I wrote at some point that I'm working on a PhD, and I even said something about wanting to write about my progress from time to time. Well, that time has come. I need to interpret something and I do feel that I've been thinking about it for too long, so I'd really appreciate it, if you would read the following and tell me what you thought.

So, we're talking about an author (an autobiographer), who comes from a subaltern community (underprivileged is waaaay better that what he experienced) and whenever he speaks about his village, the place he comes from, "his community", he mentions a lot of death... I mean, there is a logical explanation for this: his family lived next to a cremation ground and this is where he spent a big part of his childhood, but still... I do think the death symbolism is totally important. But what interests me now is that when he doesn't mention "his community", his language usually is pretty factual and dry, but when it's "his community"+death his language becomes very poetic and metaphoric.

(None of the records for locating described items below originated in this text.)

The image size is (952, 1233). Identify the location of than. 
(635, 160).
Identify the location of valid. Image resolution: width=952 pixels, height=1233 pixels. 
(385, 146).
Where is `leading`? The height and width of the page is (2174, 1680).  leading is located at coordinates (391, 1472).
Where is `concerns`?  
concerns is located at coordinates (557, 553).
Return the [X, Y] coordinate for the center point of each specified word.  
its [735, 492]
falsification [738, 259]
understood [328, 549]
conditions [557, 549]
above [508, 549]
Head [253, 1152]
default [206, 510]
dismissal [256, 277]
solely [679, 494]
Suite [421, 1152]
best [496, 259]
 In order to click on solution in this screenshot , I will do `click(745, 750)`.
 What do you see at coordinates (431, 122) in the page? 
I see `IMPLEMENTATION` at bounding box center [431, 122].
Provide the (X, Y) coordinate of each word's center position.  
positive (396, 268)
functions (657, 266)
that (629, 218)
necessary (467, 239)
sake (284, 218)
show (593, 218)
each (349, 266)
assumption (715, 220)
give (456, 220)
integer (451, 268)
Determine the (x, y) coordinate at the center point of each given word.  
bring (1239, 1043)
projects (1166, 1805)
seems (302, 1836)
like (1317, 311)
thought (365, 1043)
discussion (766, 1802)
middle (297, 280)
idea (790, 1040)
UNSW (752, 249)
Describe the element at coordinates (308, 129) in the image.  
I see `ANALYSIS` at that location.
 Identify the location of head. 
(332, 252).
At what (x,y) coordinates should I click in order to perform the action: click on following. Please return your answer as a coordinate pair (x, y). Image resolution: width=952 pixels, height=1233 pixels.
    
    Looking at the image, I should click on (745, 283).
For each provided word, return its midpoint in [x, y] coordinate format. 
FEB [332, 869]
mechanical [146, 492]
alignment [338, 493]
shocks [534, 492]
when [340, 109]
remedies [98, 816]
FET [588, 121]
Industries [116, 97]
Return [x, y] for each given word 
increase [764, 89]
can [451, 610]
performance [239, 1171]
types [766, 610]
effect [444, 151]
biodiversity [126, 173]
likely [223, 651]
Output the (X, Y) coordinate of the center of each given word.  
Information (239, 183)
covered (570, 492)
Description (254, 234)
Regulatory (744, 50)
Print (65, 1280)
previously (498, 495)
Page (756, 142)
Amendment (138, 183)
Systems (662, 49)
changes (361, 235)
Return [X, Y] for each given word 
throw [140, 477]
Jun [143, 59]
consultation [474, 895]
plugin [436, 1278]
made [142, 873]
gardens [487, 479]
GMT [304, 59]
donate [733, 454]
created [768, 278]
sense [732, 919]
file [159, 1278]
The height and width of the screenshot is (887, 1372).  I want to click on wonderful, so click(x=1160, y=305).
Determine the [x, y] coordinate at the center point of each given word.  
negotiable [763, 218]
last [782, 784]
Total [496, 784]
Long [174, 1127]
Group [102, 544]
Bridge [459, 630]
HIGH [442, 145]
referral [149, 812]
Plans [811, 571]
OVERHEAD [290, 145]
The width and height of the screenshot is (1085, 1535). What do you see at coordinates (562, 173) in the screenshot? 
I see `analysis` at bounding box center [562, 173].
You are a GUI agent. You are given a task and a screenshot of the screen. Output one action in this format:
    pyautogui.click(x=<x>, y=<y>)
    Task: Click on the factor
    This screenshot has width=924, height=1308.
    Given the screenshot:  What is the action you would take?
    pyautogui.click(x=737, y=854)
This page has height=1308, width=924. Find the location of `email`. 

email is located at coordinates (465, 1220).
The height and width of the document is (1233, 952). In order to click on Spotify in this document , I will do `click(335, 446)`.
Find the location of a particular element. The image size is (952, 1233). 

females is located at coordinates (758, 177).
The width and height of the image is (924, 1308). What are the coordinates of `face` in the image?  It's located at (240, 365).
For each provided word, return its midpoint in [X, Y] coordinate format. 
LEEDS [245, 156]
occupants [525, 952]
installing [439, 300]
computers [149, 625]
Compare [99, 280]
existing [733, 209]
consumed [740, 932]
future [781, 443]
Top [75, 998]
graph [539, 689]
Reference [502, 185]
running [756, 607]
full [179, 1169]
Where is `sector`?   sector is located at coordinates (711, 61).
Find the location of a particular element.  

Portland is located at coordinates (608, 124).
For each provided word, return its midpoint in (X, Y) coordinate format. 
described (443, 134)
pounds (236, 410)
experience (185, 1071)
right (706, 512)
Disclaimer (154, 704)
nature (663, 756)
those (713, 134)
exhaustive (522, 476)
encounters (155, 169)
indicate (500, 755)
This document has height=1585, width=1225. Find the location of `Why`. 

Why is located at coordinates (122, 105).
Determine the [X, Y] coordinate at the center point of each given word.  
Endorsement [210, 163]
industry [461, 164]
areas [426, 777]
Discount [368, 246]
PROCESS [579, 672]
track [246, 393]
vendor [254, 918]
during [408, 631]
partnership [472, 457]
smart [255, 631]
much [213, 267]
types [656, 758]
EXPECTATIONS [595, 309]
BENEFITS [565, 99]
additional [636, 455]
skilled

Here's a very short example (it's a description of a village (where people of "his community" lived) that had burned recently; the translation is mine, it's very rough):

As soon as my glance fell on the place, it seemed as if a volcano has just erupted or as if all the cremation grounds in the world had taken revenge on this place. The whole place looked like it had been put on a single cremation pyre. Buildings and trees seemed to have committed suicide. One tree was partly burned and partly green, it was evident that its suicide hadn't been completely successful. etc., etc. he goes on to mention collapsed walls, burnt and broken clay utensils, a "barking half-burnt dog", a dirty child, an old man sitting on a half-burnt bench and staring at him...


And here's the question: What would you say does he achieve through this metaphoric (or poetic? or both?) language?

(I've no idea how understandable is what I've written, the thing is that I have the feeling I've been thinking about this for half of my life and... well, part of what I want to say may exist only inside my head... anyhow... I'd be happy to talk about this.)